_Stored data entries_:

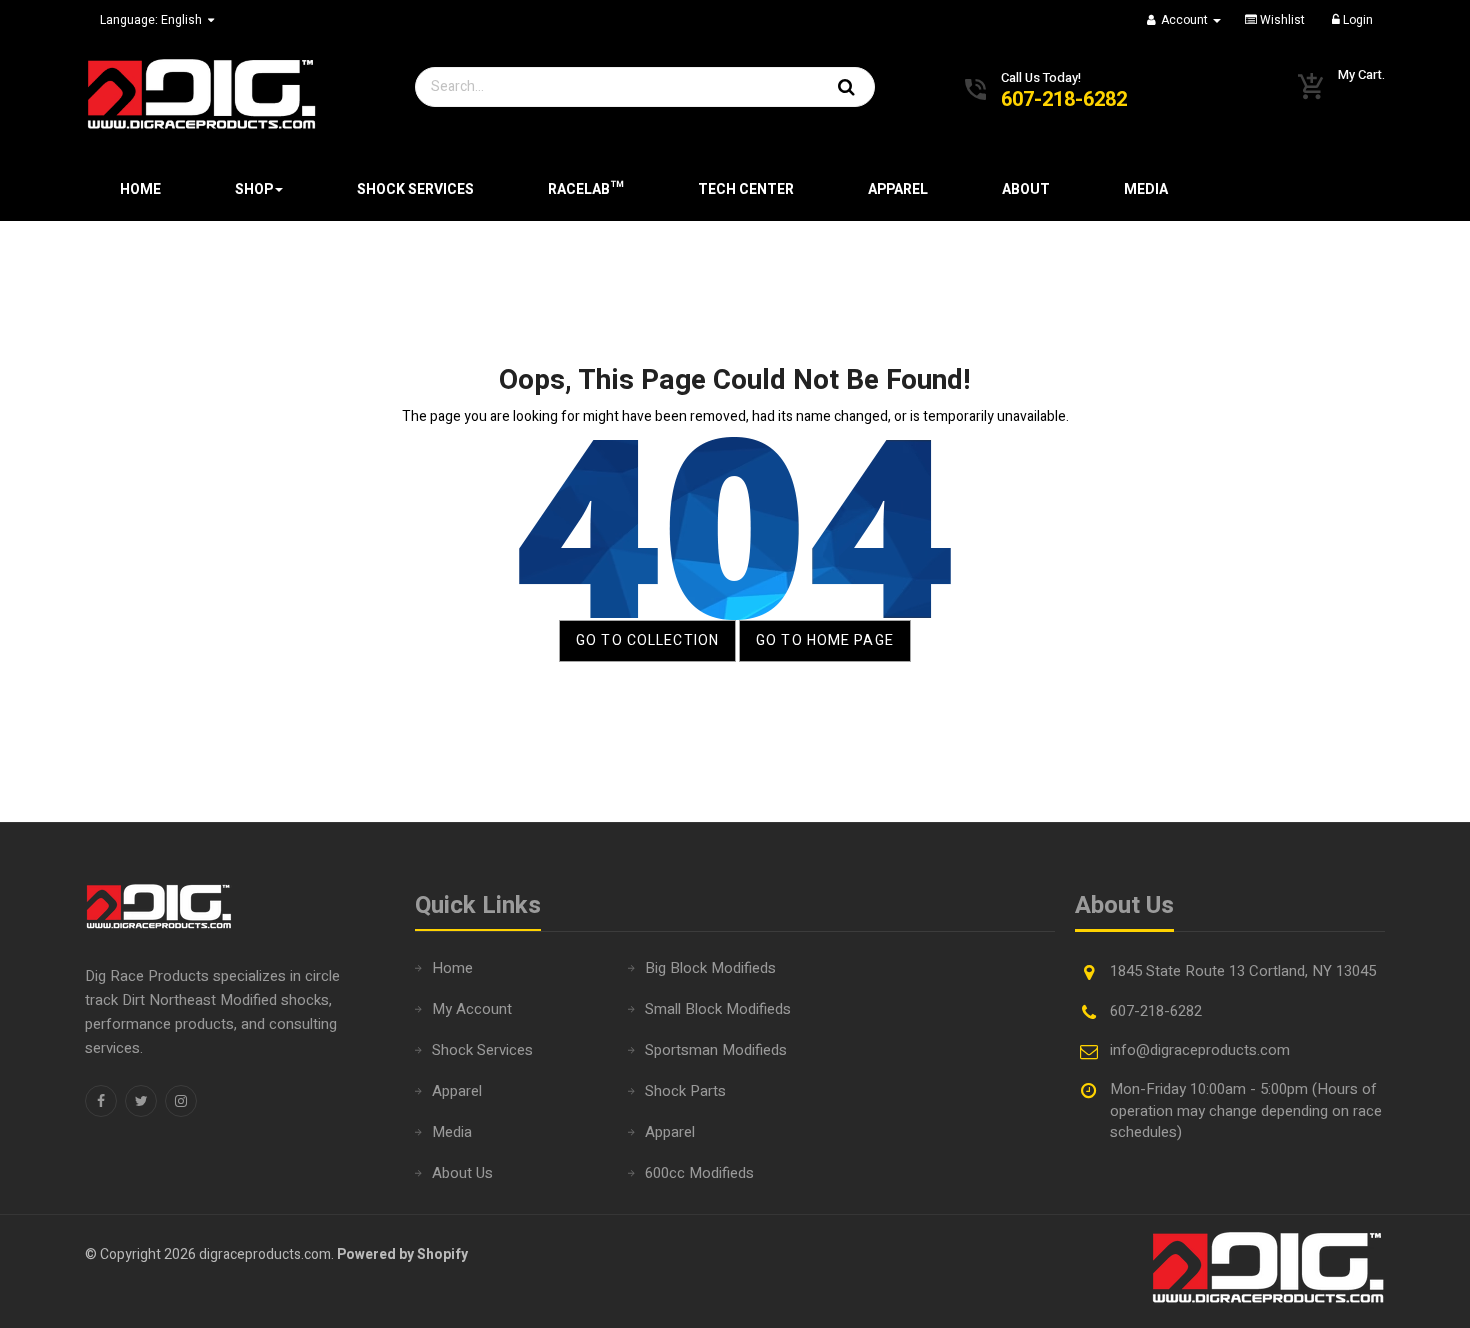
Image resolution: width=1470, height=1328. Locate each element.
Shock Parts (685, 1091)
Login (1356, 20)
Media (452, 1132)
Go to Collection (647, 640)
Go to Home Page (825, 640)
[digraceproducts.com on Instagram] (181, 1101)
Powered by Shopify (402, 1254)
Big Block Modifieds (710, 968)
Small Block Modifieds (718, 1009)
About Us (462, 1173)
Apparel (457, 1091)
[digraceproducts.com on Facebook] (101, 1101)
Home (452, 968)
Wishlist (1281, 20)
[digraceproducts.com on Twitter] (141, 1101)
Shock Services (482, 1050)
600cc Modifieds (699, 1173)
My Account (472, 1009)
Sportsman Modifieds (716, 1050)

_Task to complete_: What you return should consist solely of the lines from the one containing "[digraceproducts.com on Instagram]" through the end of the entries above, reproduced exactly.

_Response for this exercise_:
[digraceproducts.com on Instagram] (181, 1101)
Powered by Shopify (402, 1254)
Big Block Modifieds (710, 968)
Small Block Modifieds (718, 1009)
About Us (462, 1173)
Apparel (457, 1091)
[digraceproducts.com on Facebook] (101, 1101)
Home (452, 968)
Wishlist (1281, 20)
[digraceproducts.com on Twitter] (141, 1101)
Shock Services (482, 1050)
600cc Modifieds (699, 1173)
My Account (472, 1009)
Sportsman Modifieds (716, 1050)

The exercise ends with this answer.